#### [Tasks to complete]
a) Could you reproduce, word for word, the stretch of the excerpt on Indonesian food below from "In Sumatra they" through "take it anymore!!)."?
b) Can you continue the excerpt on Indonesian food below, writing what comes next after its final sentence?

Different city means different kind of soto. In Jakarta we have Soto Betawi. Instead of just a regular stock we also add coconut milk to create umami and to thickens the soup. Beef, tomato slices, fried potatoes and emping (traditional crackers) are the whole point of Soto Betawi.

In Lamongan, East Java, they have the most popular soto in this country which is Soto Lamongan. This is the most savory soto in my opinion. It consists of tasteful yellowish Chicken stock, shredded chicken meat (ayam kampung, this is what makes it gewwwwddd), leek, sometimes boiled egg and koya. Koya is the important ingredient in Soto Lamongan. It's actually a ground shrimp crackers and I had no idea that this heavenly powder could make such a huge impact on a dish. Thank you Lamongan, I love you…

In Sumatra they also have various of soto. Soto Padang, Soto Medan. Soto Banjar from Kalimantan. Coto Makassar from Sulawesi (this is my favorite thanks to my Husband. Damn now I'm craving for a bowl of Coto Makassar. It's too good I can't take it anymore!!).

I think the only area that has no soto is East Indonesia. They do have some sort of soups dishes but soto? I never heard of that. East Indonesia's dish are usually seafood because the regions are the wealthiest maritime. But I might have to visit East Indonesia to find out. 

Woow 700+ words and I only talk about Soto? Of course our food isn't only a bowl of soto. This is actually proof of how rich our traditional food are that I can't even stop talking about soto. Oh and if we’re still on board with talking about soup, Indonesia also have bakso (meatball), how can you ever compete with that? Oh...you don’t wanna talk about soup again? Okay then, moving on!!!

Indonesians eat rice as the main source of nourishment. Tho too much nasi/rice isn't good for you, most of Indonesian are still believe that "You're not eating unless it's rice". No wonder our number one killer is diabetes...maybe..we should consider to think twice before we eat rice #rhymingbaby.

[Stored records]
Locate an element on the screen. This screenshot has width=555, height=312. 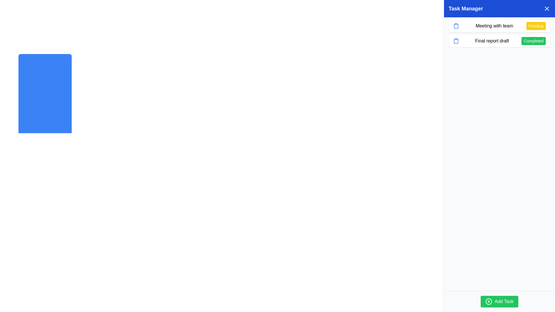
the Status Indicator button labeled 'Completed' with a green background, located is located at coordinates (533, 41).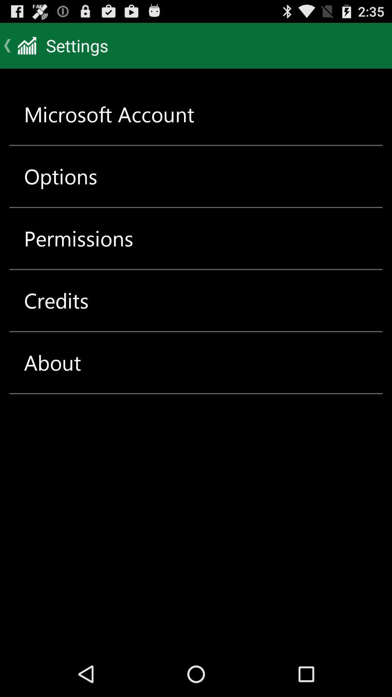 The width and height of the screenshot is (392, 697). Describe the element at coordinates (56, 301) in the screenshot. I see `item above the about icon` at that location.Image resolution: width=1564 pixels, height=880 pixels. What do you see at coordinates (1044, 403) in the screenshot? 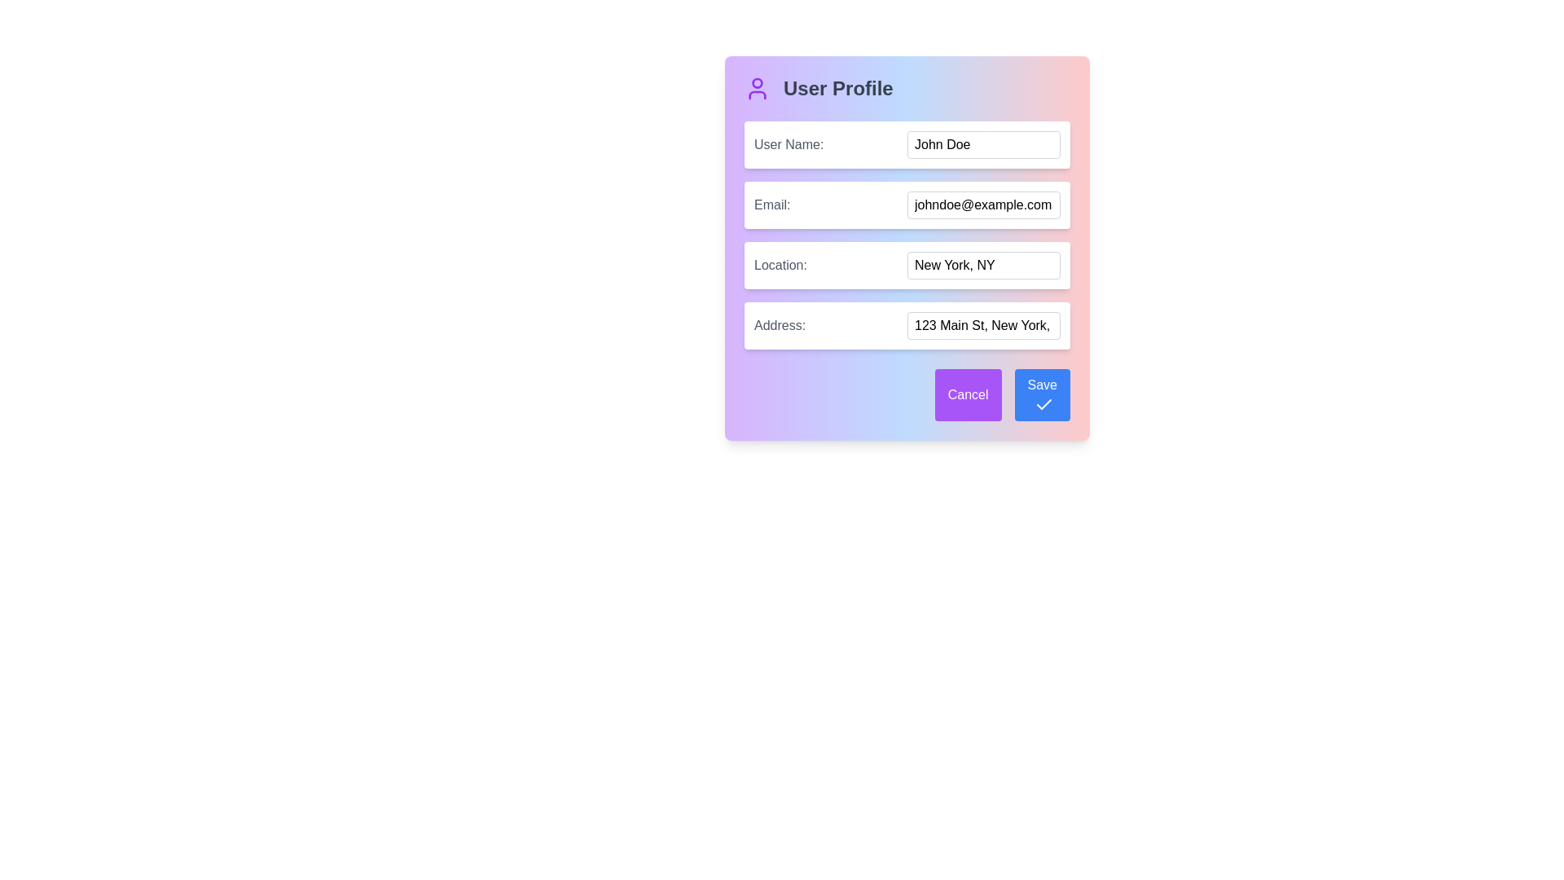
I see `the visual indication of the checkmark icon embedded in the 'Save' button located at the bottom-right corner of the dialog box` at bounding box center [1044, 403].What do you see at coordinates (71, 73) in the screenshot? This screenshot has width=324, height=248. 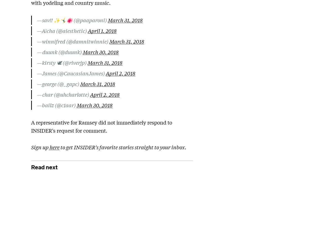 I see `'—James  (@CaucasianJames)'` at bounding box center [71, 73].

#### [Answers]
a)
In Sumatra they also have various of soto. Soto Padang, Soto Medan. Soto Banjar from Kalimantan. Coto Makassar from Sulawesi (this is my favorite thanks to my Husband. Damn now I'm craving for a bowl of Coto Makassar. It's too good I can't take it anymore!!).

b)
Nevertheless, rice is actually a common main dish in Asia. Japanese, Chinese, Malaysian, Koreans and so on. They too eat rice. That's why the variations of rice dish are uncanny. 

We're not the inventor of Nasi Goreng (fried rice) but people from around the world knows the best kind is from Indonesia (THANK YOU CHINESE-INDONESIA ANCESTERS!!). Don’t be lazy, google it yourself about our nasi goreng. Even the youtubers tryna imitate our recipes.

Just like all the other food, nasi goreng recipes aren’t the same to each other. Almost any families here have their own recipe. Mine for example, I can’t make nasi goreng as good as my mother’s. She usually put only a tiny splash of sweet soy sauce whilst the nasi goreng seller in my block uses lots of it. Sometimes it can be too sweet because of the soy sauce. Sometimes it has no color, like a simple cooked white rice but the flavour is richer than the darker one. 

The technique to make a good nasi goreng is not a joke. You need to stir it well otherwise you’ll received no flavor at all and you will definitely bite a tiny block of salt because of your lack of stirring. Please don’t be such a lazy donkey when it comes to making nasi goreng.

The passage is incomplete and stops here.